42 Aquarii

Observation data Epoch J2000.0 Equinox ICRS
- Constellation: Aquarius
- Right ascension: 22^{h} 16^{m} 48.04643^{s}
- Declination: −12° 49′ 53.1673″
- Apparent magnitude (V): 5.34

Characteristics
- Evolutionary stage: giant
- Spectral type: K1 III
- B−V color index: 1.132±0.001

Astrometry
- Radial velocity (R_{v}): +13.0±4.2 km/s
- Proper motion (μ): RA: +1.89 mas/yr Dec.: +5.03 mas/yr
- Parallax (π): 7.3032±0.1451 mas
- Distance: 447 ± 9 ly (137 ± 3 pc)
- Absolute magnitude (M_{V}): −0.93

Details
- Mass: 3.14±0.27 M_{☉}
- Radius: 11.24+0.23 −0.32 R_{☉}
- Luminosity: 69.950±3.907 L_{☉}
- Surface gravity (log g): 2.90 cgs
- Temperature: 4,980+71 −51 K
- Metallicity [Fe/H]: +0.00±0.04 dex
- Rotational velocity (v sin i): 3.43 km/s
- Age: 470±150 Myr
- Other designations: 42 Aqr, BD−13°6148, HD 211361, HIP 110000, HR 8496, SAO 164974

Database references
- SIMBAD: data

= 42 Aquarii =

Star in the constellation Aquarius

42 Aquarii is a single star located 447 light years away from the Sun in the zodiac constellation of Aquarius. 42 Aquarii is its Flamsteed designation. It is visible to the naked eye as a faint, orange-hued star with an apparent visual magnitude of 5.34. This object is moving further from the Sun with a heliocentric radial velocity of around +13 km/s.

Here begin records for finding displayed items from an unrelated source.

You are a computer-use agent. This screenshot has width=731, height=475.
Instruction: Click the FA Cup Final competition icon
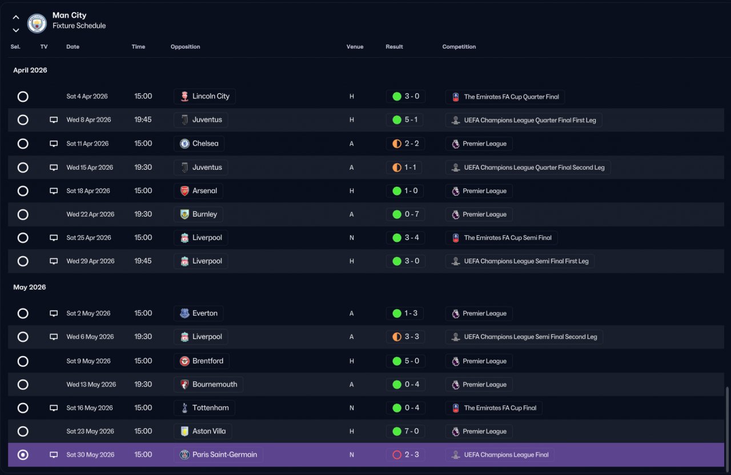click(x=456, y=408)
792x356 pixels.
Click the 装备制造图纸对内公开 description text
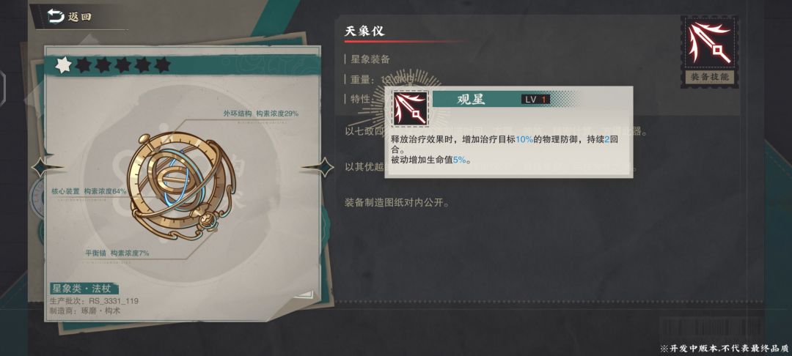coord(397,203)
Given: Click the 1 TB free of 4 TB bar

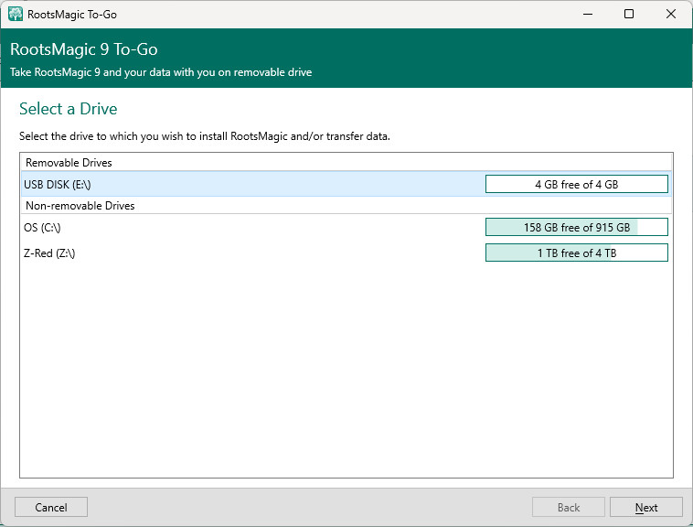Looking at the screenshot, I should pyautogui.click(x=576, y=253).
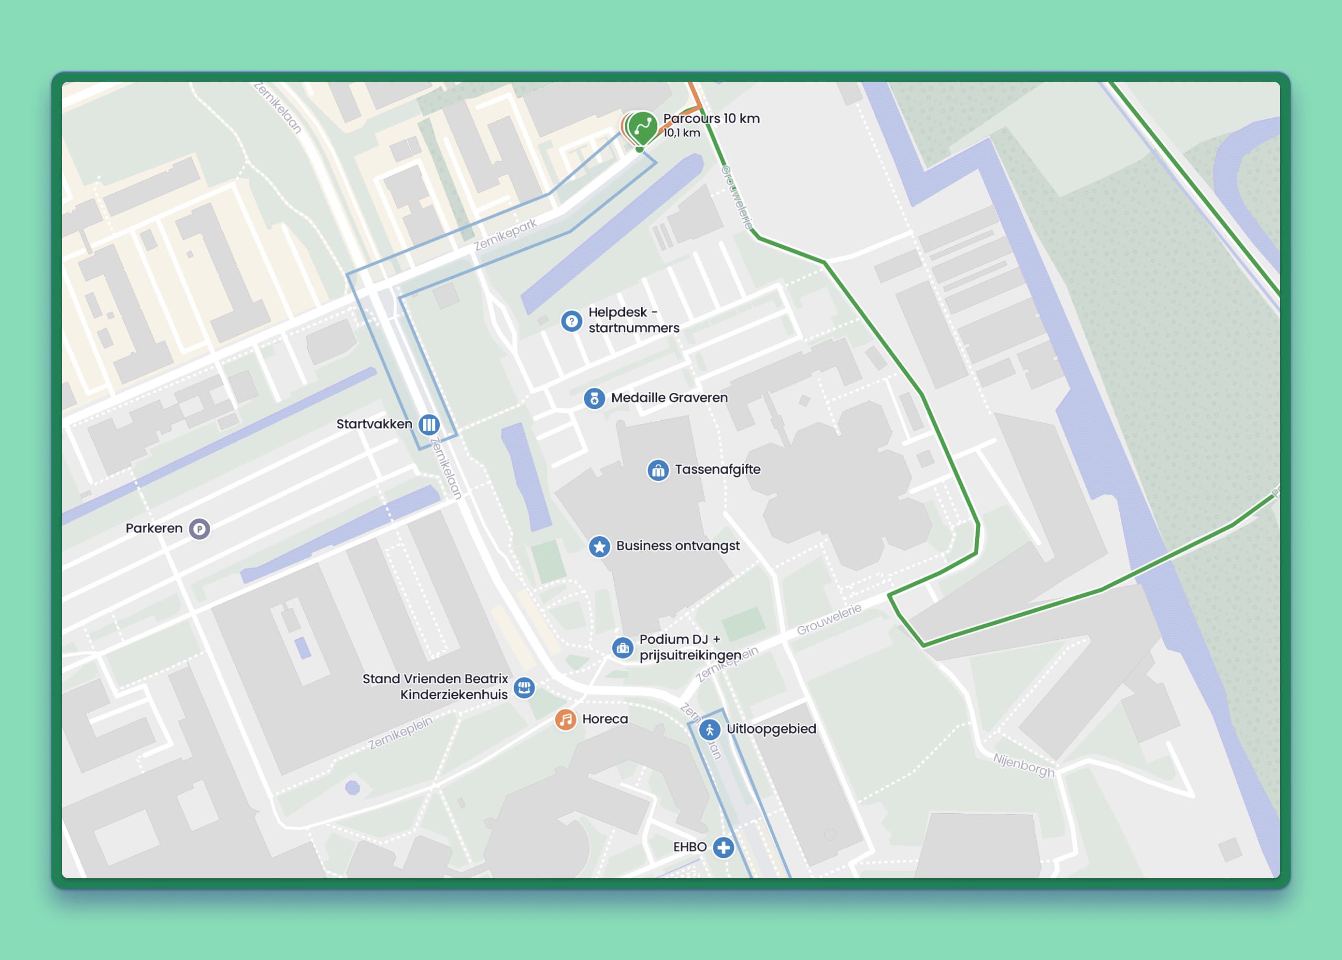Click the green Parcours 10 km route marker
1342x960 pixels.
[643, 127]
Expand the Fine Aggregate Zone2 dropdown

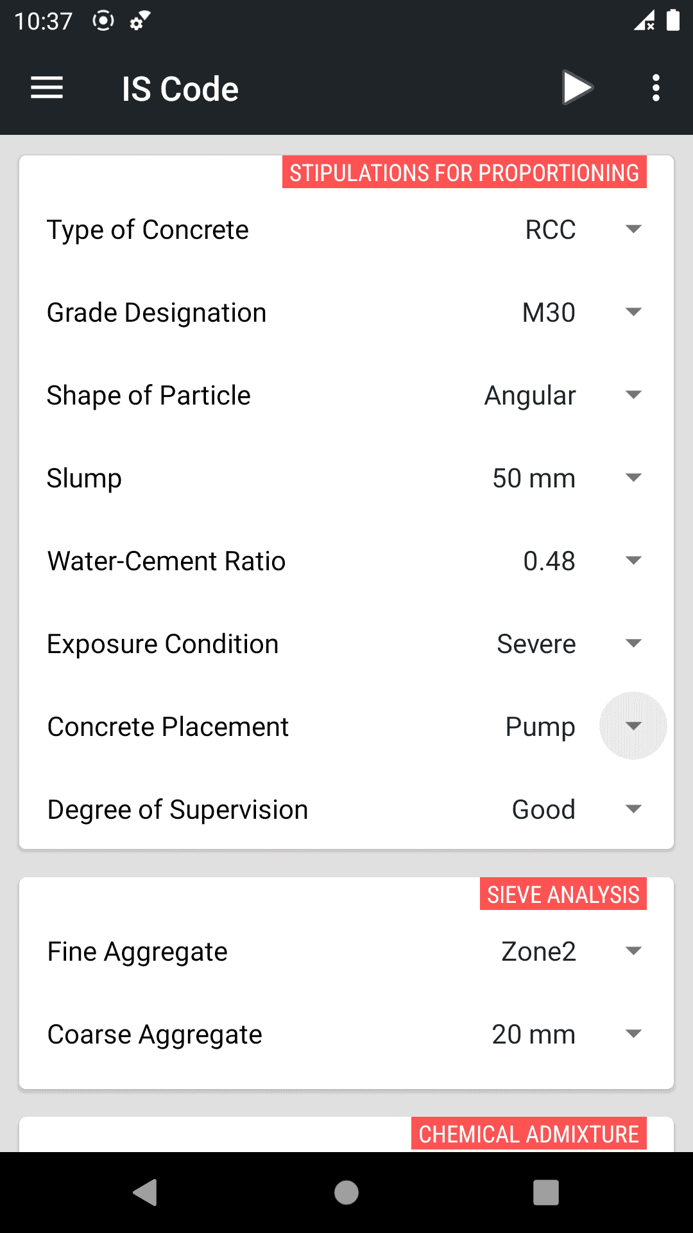(633, 951)
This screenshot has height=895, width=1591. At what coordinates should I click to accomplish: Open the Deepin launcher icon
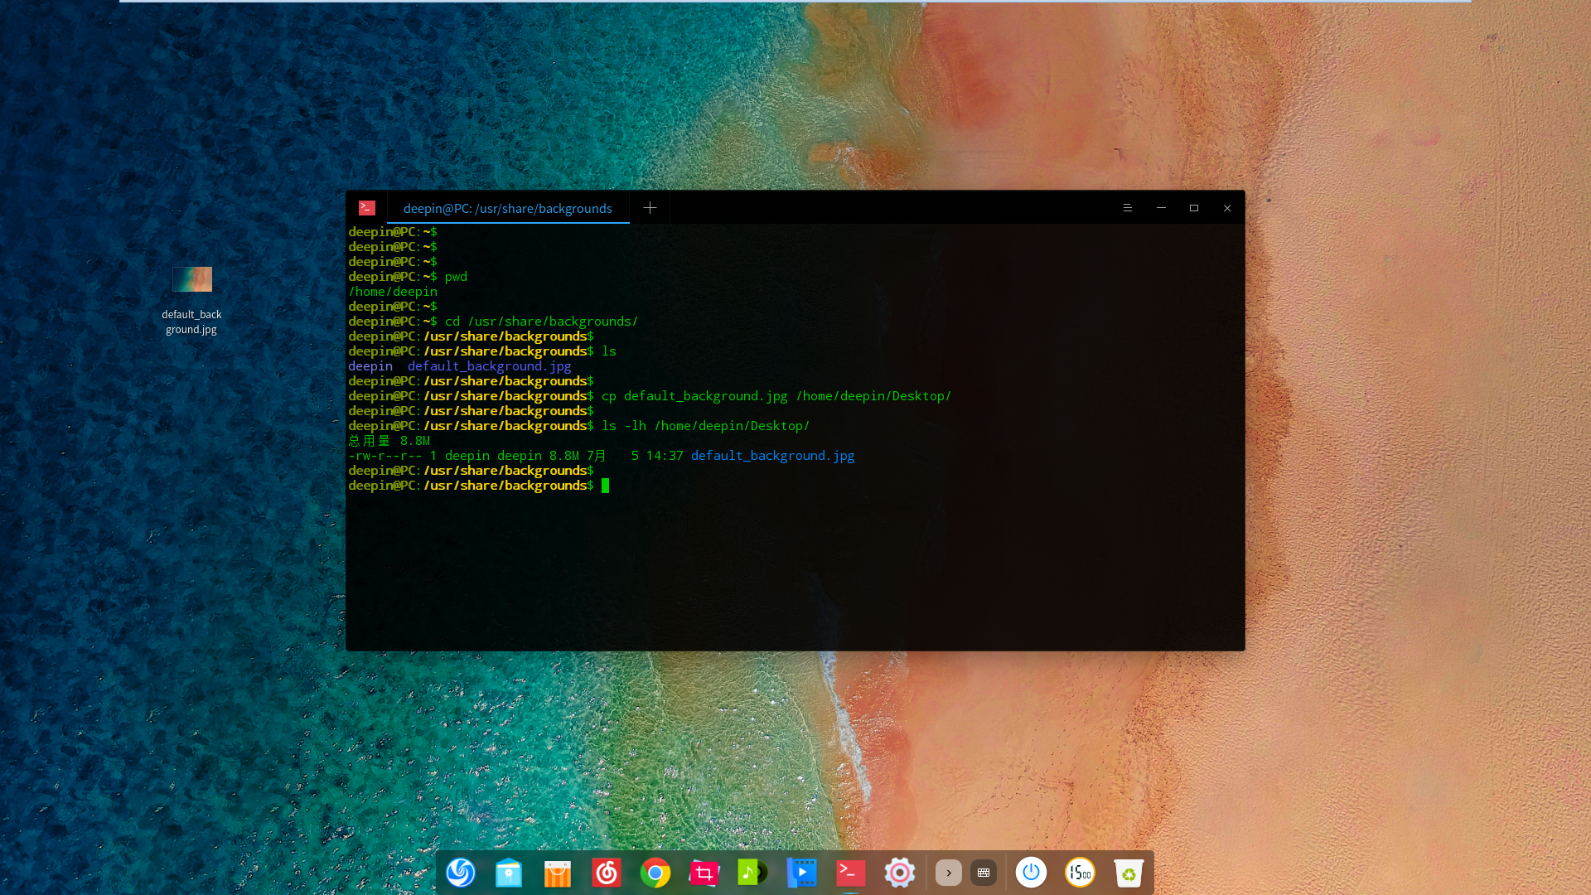coord(461,873)
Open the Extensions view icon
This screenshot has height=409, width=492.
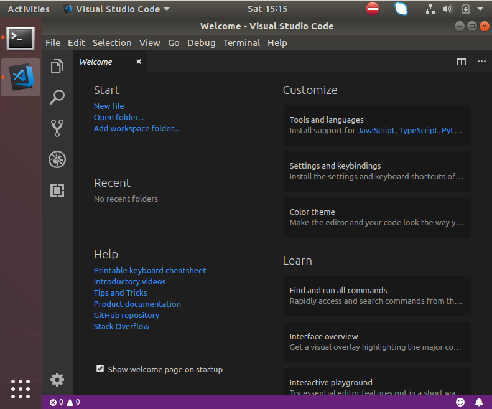[57, 190]
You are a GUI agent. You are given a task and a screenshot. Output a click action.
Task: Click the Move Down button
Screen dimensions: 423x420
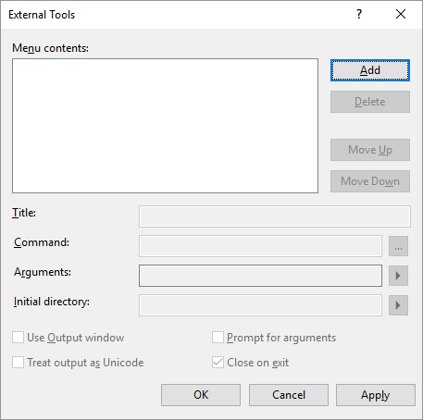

This object is an evolved giant star with a stellar classification of K1 III, most likely (82% chance) on the horizontal branch. It is around 470 million years old with a projected rotational velocity of 3.4 km/s. The star has over three times the mass of the Sun and has expanded to 11 times the Sun's radius. It is radiating 70 times the luminosity of the Sun from its enlarged photosphere at an effective temperature of 4,980 K.